WORK ORDER:
For this exercise, reproduce the entries below exactly, but only from the line containing "1024x631 pixels. At" through the line containing "Click the cloud", both included.

INFORMATION SUPPLIED:
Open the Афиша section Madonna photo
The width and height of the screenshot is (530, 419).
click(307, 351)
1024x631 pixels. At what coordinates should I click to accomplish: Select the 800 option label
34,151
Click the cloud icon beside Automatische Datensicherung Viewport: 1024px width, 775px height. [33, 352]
...
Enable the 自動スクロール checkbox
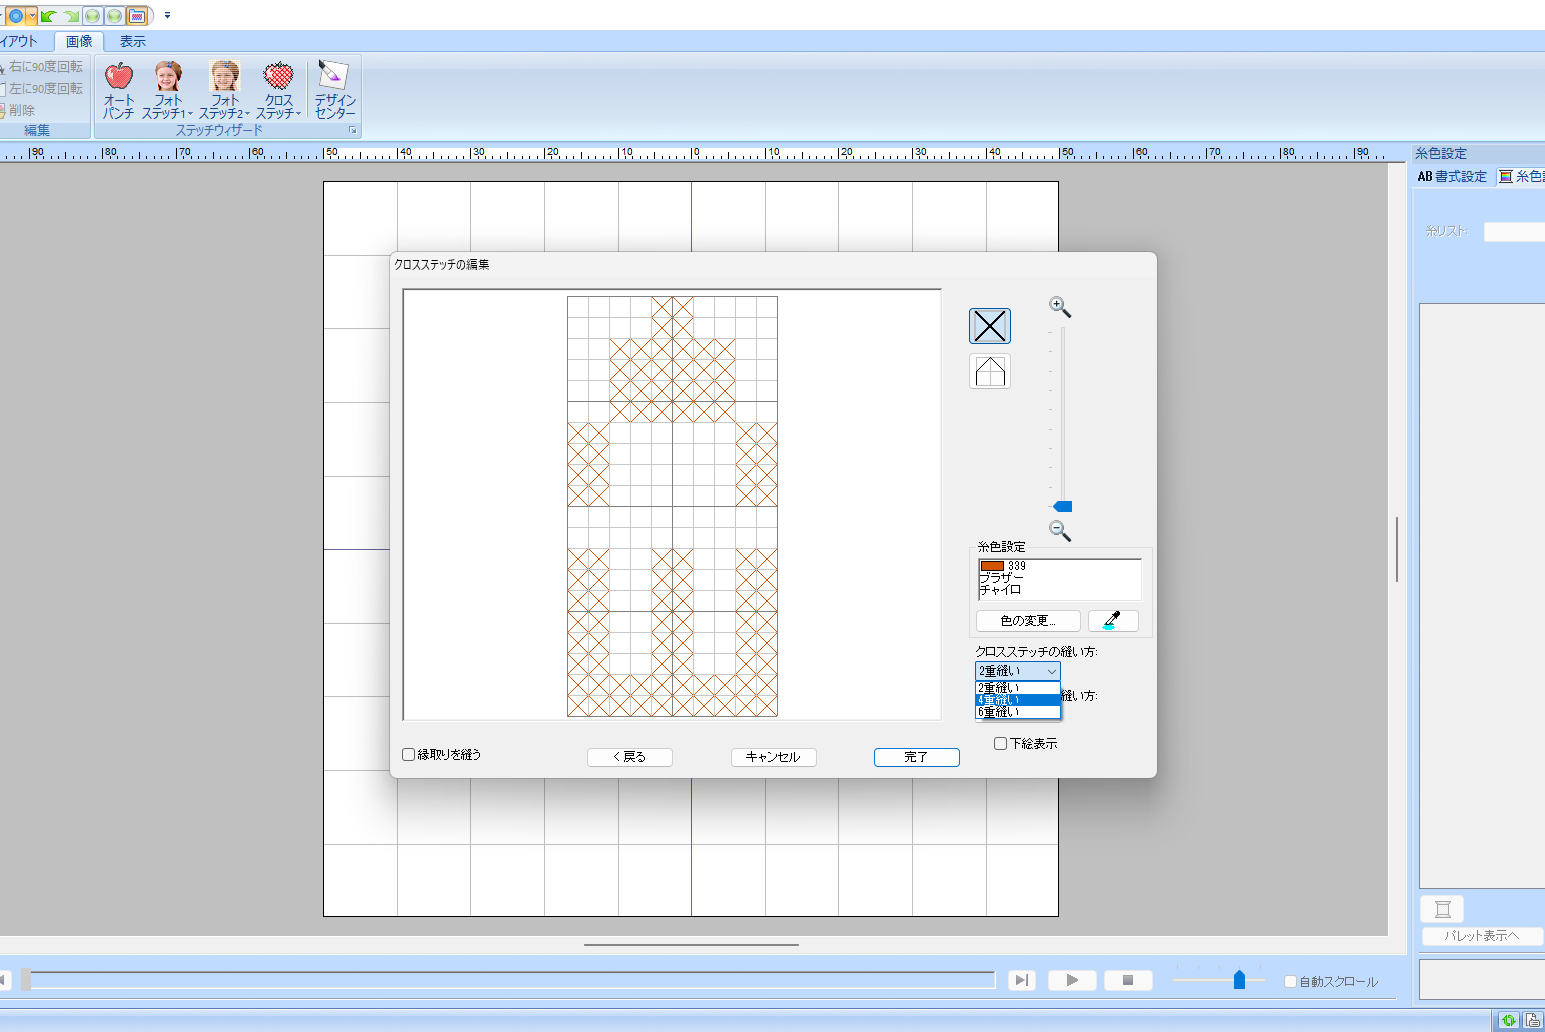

WRITTEN RESPONSE:
1024x631 pixels. At what coordinates should I click to accomplish: Select the 800 option label
34,151
Click the cloud icon beside Automatische Datensicherung Viewport: 1024px width, 775px height. [33, 352]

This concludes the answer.